The problem is 1) what subnet block gets delegated to the inner router, and inner router's LAN, changes when redelegating happens (if the route inward is lost and I start over trying to fix it), and 2) if I set them up as static in the pfSenses, AFAICT the Comcast router doesn't know where to route the innermost subnet...and its GUI only allows IPv4 static routes, and 3) if delegated automatically sometimes the building pfSense still doesn't create a static route.
So ideally I could set it up automatically and only have our one "inner" router get IPv6, and my hope would be routing is auto-configured, but I don't seem to be able to do that without other "inner" routers getting IPv6.
And if I didn't say above, the reason we need to do that is to allow access only to paying tenants, and to set bandwidth limits accordingly.
One possibility (?) is that the building router reacquires IPv6 when the Comcast router boots, but the inner/office router doesn't request delegation because it was already configured and doesn't know it needs to?
I spent quite a bit of time yesterday trying to figure out how to find the DUID that will be used on pfSense. "od -h /var/db/dhcp6c_duid" will show it, with the bytes reversed ("8550" = "50:85").

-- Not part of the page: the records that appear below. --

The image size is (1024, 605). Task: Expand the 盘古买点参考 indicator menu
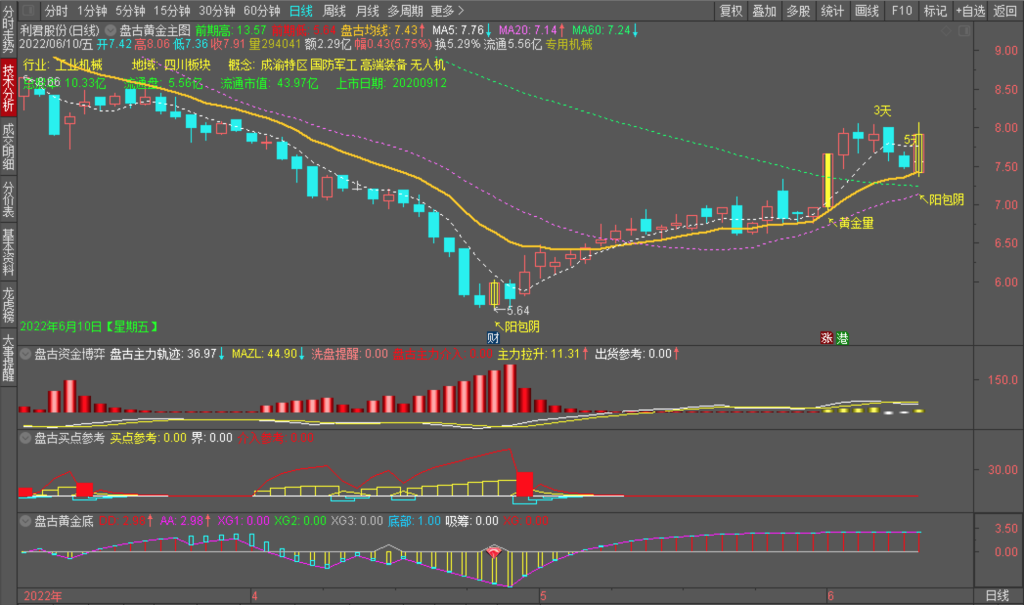(x=25, y=437)
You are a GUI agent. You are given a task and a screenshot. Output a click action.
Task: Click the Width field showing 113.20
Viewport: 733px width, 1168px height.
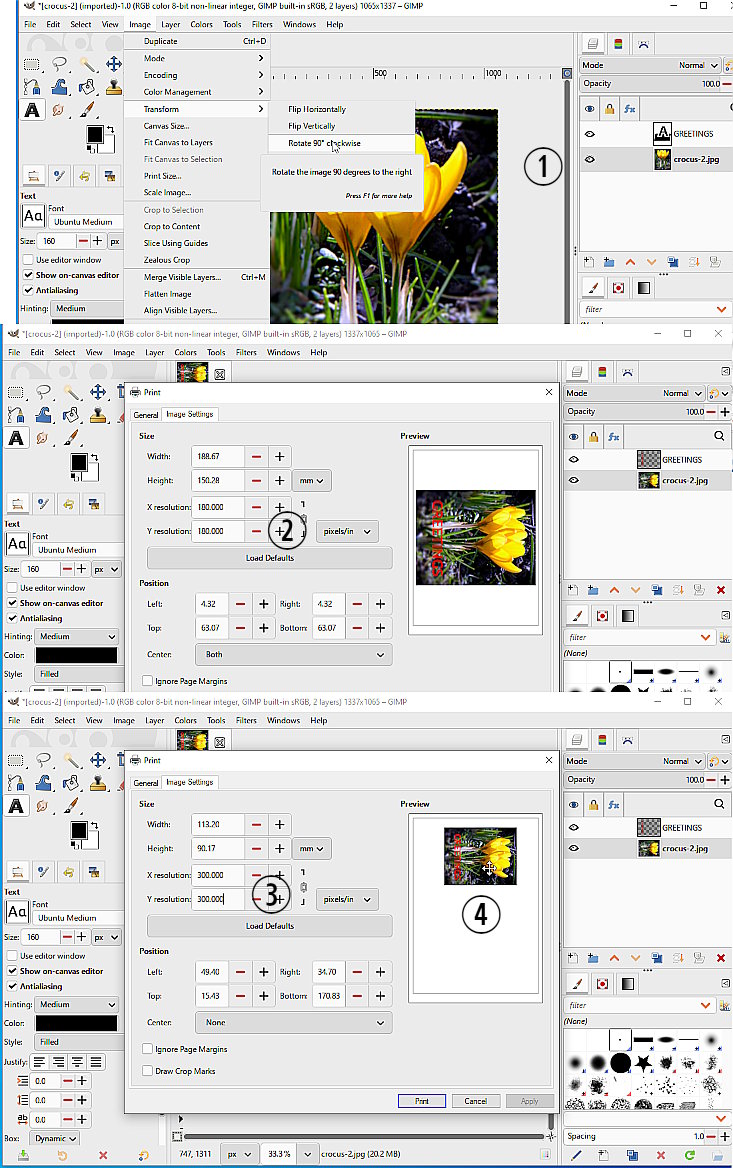pyautogui.click(x=217, y=824)
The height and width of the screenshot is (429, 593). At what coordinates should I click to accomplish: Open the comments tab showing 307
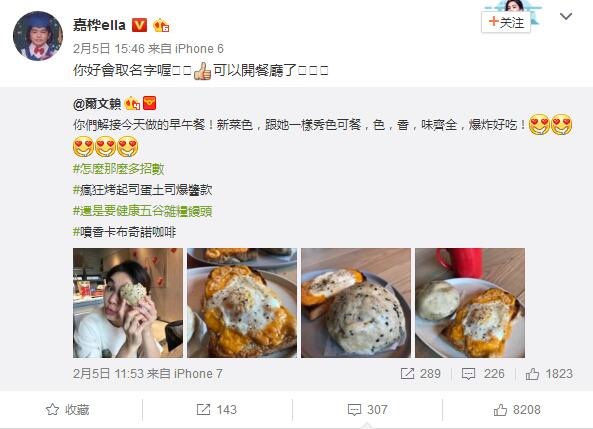pos(367,409)
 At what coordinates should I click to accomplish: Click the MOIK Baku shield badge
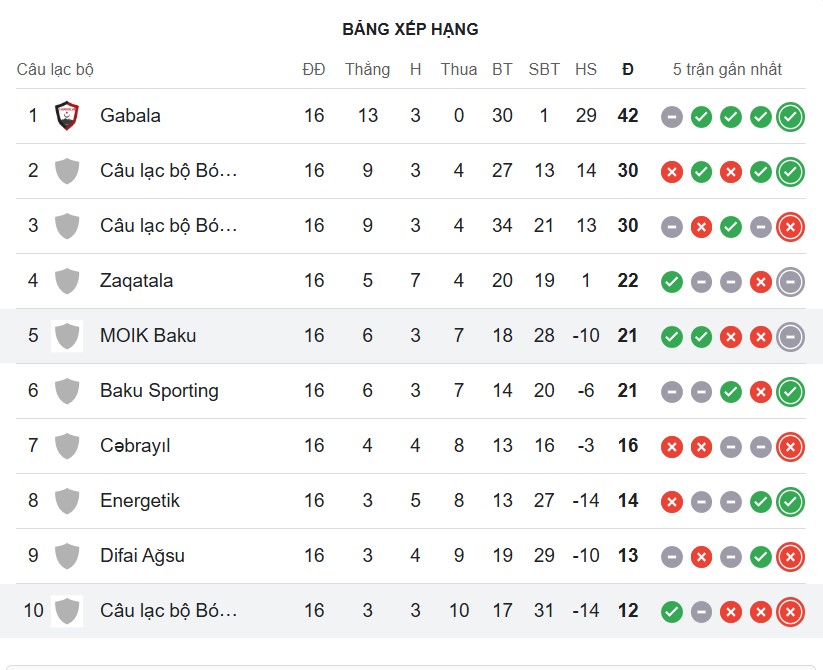(67, 336)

System > Advanced > Networking has a "DHCP6 DUID" dropdown but on this router if I choose Raw and enter in a DUID, and save the page, it changes my choice to DUID-LLT. I can use DUID-LL and enter a MAC but the output of "od" above includes extra output when I do that, which was confusing. (eventually had to enable DHCP6 debug mode on that page, and restart, to see it in the logs)
And then after all that I still found another router had acquired an IPv6 IP+delegation so had to turn that off again.
All I need is for the static route on the building pfSense to not disappear and I think it should work.